**AIM 1:**
From the rows, copy out every line from the one containing "This screenshot has width=667, height=421." through the one containing "1902x1426 pixels. point(514,1388)", both ends included, leaving each line unchanged.

**PAGE TEXT:**
The Right Honourable
George Barnes
CH
George Nicoll Barnes in 1916.jpg
Leader of the Labour Party
In office
14 February 1910 – 6 February 1911
Chief Whip George Henry Roberts
Preceded by Arthur Henderson
Succeeded by Ramsay MacDonald
Minister without portfolio
In office
17 August 1917 – 27 January 1920
Prime Minister David Lloyd George
Preceded by Arthur Henderson
Succeeded by Christopher Addison
Minister of Pensions
In office
10 December 1916 – 17 August 1917
Prime Minister David Lloyd George
Preceded by Office Created
Succeeded by John Hodge
Member of Parliament
for Glasgow Gorbals
Glasgow Blackfriars and Hutchesontown (1906–1918)
In office
8 February 1906 – 15 November 1922
Preceded by Andrew Bonar Law
Succeeded by George Buchanan
Personal details
Born (1859-01-02)2 January 1859
Died 21 April 1940(1940-04-21) (aged 81)
Nationality British
Political party Labour
Other political
affiliations
Independent Labour Party

George Nicoll Barnes CH PC (2 January 1859 – 21 April 1940) was a Scottish Labour politician and a Leader of the Labour Party.

**RECORDS FOR THIS TASK:**
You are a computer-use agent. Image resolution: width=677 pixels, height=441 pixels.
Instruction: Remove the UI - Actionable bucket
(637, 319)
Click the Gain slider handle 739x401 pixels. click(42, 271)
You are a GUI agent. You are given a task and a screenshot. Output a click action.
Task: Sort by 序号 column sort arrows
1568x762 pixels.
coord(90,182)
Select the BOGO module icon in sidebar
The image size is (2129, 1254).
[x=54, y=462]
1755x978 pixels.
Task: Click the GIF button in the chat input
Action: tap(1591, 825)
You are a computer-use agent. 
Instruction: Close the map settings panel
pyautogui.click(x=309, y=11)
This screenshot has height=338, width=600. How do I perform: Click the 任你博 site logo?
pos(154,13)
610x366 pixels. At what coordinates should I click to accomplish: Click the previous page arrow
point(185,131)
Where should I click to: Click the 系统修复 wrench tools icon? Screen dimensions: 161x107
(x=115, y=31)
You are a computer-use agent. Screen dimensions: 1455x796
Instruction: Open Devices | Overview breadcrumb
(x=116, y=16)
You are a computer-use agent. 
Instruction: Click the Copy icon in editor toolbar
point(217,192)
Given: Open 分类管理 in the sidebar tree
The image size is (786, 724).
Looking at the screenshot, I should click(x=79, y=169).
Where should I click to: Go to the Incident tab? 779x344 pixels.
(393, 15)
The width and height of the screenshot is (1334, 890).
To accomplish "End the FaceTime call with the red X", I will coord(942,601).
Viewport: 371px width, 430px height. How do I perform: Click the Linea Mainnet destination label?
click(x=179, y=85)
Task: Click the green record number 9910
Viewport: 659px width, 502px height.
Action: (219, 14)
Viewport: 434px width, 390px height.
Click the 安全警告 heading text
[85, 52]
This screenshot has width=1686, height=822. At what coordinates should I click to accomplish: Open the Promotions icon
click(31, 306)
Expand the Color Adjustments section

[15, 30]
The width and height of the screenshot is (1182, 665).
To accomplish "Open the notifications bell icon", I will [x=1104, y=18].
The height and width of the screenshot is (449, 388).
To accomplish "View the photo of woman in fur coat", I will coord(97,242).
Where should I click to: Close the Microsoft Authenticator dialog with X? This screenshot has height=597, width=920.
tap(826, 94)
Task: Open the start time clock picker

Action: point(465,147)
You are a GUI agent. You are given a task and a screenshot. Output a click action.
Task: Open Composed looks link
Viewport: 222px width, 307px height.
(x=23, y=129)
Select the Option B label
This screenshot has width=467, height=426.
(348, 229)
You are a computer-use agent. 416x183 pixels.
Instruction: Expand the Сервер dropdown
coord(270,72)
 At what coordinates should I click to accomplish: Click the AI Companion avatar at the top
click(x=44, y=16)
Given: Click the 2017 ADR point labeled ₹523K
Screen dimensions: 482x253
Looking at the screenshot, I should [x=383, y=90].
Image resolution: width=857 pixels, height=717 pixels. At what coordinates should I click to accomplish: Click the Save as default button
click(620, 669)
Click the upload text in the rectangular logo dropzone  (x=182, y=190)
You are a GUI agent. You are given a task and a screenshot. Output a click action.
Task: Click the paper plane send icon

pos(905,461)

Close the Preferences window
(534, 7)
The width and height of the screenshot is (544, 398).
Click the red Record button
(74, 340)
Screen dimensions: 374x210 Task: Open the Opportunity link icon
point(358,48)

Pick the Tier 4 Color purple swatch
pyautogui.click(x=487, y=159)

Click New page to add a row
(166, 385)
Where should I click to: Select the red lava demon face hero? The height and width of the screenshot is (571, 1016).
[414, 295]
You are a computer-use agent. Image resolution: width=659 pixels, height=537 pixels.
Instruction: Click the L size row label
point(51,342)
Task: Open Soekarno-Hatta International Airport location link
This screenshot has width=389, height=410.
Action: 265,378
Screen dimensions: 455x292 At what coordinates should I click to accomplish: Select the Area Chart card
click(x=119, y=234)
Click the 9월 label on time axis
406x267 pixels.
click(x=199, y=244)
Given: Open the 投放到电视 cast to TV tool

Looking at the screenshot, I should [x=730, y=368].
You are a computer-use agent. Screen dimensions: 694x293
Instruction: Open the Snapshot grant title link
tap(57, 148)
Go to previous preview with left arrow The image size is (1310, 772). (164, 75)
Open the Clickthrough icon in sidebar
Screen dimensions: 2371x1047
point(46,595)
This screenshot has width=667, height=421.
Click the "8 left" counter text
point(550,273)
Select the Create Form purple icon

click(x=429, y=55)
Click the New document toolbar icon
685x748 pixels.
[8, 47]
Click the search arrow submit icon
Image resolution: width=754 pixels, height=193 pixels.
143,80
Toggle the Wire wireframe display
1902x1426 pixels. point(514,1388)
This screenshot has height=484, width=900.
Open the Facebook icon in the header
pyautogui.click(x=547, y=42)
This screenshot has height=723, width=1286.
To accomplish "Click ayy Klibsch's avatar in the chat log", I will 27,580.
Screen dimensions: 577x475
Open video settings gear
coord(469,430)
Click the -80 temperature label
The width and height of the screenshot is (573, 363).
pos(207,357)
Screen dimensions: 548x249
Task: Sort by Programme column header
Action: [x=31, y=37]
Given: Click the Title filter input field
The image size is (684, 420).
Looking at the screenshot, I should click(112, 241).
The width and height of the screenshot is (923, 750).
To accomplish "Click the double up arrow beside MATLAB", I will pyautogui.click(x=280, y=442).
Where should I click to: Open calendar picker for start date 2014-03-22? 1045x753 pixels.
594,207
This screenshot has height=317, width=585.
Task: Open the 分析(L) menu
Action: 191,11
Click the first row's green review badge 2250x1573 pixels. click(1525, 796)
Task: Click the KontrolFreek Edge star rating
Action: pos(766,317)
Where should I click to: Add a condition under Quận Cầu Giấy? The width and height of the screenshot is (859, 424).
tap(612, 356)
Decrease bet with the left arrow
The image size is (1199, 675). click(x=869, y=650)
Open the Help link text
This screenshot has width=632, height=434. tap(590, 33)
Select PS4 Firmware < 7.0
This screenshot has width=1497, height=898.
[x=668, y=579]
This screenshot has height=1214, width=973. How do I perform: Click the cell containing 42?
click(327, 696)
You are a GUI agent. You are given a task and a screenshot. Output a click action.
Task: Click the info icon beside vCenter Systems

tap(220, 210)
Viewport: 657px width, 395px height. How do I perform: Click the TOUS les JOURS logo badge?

**AIM 2:**
Recast the paragraph of the George Barnes page text that begins "George Nicoll Barnes CH PC" as a short list of its main facts.

**FULL ANSWER 1:**
This screenshot has width=667, height=421.
Click the "8 left" counter text
point(550,273)
Select the Create Form purple icon

click(x=429, y=55)
Click the New document toolbar icon
685x748 pixels.
[8, 47]
Click the search arrow submit icon
Image resolution: width=754 pixels, height=193 pixels.
143,80
Toggle the Wire wireframe display
1902x1426 pixels. point(514,1388)

**FULL ANSWER 2:**
- Name: George Nicoll Barnes, CH PC
- Born 2 January 1859; died 21 April 1940
- Scottish Labour politician
- A Leader of the Labour Party